Cart before the horse

[schwit1]

This card is supposed to contain fingerprints as an important part of ensuring a person's ID, but as far as I know there is NO federal standard for matching/comparing fingerprints. The boondoggled Mayfield case should be proof enough that as fingerprint IDs are not ready for prime time.

Lessons From The Brandon Mayfield Case

Re:No thank you MOD UP

[drDugan]

The world needs more people with your understanding and convicition. I too will not be getting another passport (when my current one runs out) or any biometrically - linked ID card if the current trends continue. I will chose not to drive to avoid this.
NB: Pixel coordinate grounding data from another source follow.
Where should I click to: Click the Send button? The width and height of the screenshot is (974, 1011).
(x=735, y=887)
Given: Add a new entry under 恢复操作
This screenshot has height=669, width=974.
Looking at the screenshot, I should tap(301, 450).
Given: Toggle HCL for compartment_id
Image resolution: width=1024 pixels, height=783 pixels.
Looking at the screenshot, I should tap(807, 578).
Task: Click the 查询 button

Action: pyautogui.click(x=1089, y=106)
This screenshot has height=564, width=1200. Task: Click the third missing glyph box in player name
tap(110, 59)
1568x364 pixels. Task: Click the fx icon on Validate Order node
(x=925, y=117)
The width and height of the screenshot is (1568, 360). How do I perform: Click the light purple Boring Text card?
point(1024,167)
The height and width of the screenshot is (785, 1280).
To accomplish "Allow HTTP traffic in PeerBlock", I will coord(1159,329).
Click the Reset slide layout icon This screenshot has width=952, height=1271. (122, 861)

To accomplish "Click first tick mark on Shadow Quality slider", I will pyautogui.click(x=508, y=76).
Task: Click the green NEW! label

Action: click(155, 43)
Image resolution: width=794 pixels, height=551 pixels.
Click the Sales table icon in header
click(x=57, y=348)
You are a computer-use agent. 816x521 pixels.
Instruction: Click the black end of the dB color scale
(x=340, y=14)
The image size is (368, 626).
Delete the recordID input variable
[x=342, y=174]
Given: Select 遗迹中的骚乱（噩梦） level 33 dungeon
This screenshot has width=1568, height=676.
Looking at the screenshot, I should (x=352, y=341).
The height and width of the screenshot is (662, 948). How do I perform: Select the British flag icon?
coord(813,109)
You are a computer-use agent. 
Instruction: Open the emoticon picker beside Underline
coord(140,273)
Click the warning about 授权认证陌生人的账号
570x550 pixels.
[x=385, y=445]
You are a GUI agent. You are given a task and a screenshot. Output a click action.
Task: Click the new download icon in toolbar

This is yet another example of where technology advances will support inflexibilty in rule enforcement. (other examples include red-light camera, DRM, etc.) In each example, human judgement is being taken out of the loop in the enforcement of a particular rule. Next it will be a machine that decides if you are who you say you are, not a person looking at you, knowing you, or judging the picture on a badge. This is yet another hook in someone that brings us a step closer to the possibility of tyranny.

As long as all the rules are fair, equally enforced, and democratically supported -- then there is no problem with machines enforcing the rules. The problem is that more often than not, none of these factors apply and rarely do any of them apply. Rules are often created arbitrarily by property owners / corporations (like EULAs), supported by small fractions of the people they affect (speeding laws), or simply conflict with other accepted rules (copyright/DRM and fair use).

Re:No thank you

[drDugan]

Just don't apply for a government job

Sorry, it's not that easy. Two problems with this. First, the class of workers that work for/in the gov.t is a huge group, and we have every reason to believe that this class will grow in size.

Second, you run a slippery slope accepting things you disagree with, even if they don't affect you personally. If it's OK for gov't workers, next it will be OK for everyone. Next everyone will need a biometric ID to use a bank, or travel. Next if you have an outstanding issue with the government, -- oops, no money, can't travel, you're outta-luck buddy. Next Canada will say -- it's OK in the US, we should do that here. etc etc etc...

Re:Quality of the card is irrelevant

[Intellectual+Elitist]

> Why would I try to crack the card when I could just offer a small sum of money to the nice lady working the security desk, and making the cards? Or if she's got too much integrity for that, I suppose I could just kidnap her son/daughter? I'm quite confident she'd make me a card then.

Because the PIV system is designed so that a single corrupt person in the chain can't wind up issuing a valid credential. The person who sponsors your application is different from the person who collects your biometrics, who's different from the person who puts together your physical card, who's different from the person who checks your biometrics against the final card and issues it to you. You'd have to bribe at least a couple of people in that chain in order to get an illicit card that actually worked.

Re:How does this prevent fake IDs?

[Intellectual+Elitist]

> What stops me from making a fake ID card, that says I'm somebody else, but with MY fingerprints encoded in the card.

The fingerprint minutiae templates are digitally signed and protected by a PIN, and the cards are only issued by approved PIV Issuers who have to get all of the data used on the card through a secure network that you wouldn't have access to. And even if you did, you'd have to corrupt at least two of the major players in the issuance process in order to create a fake card.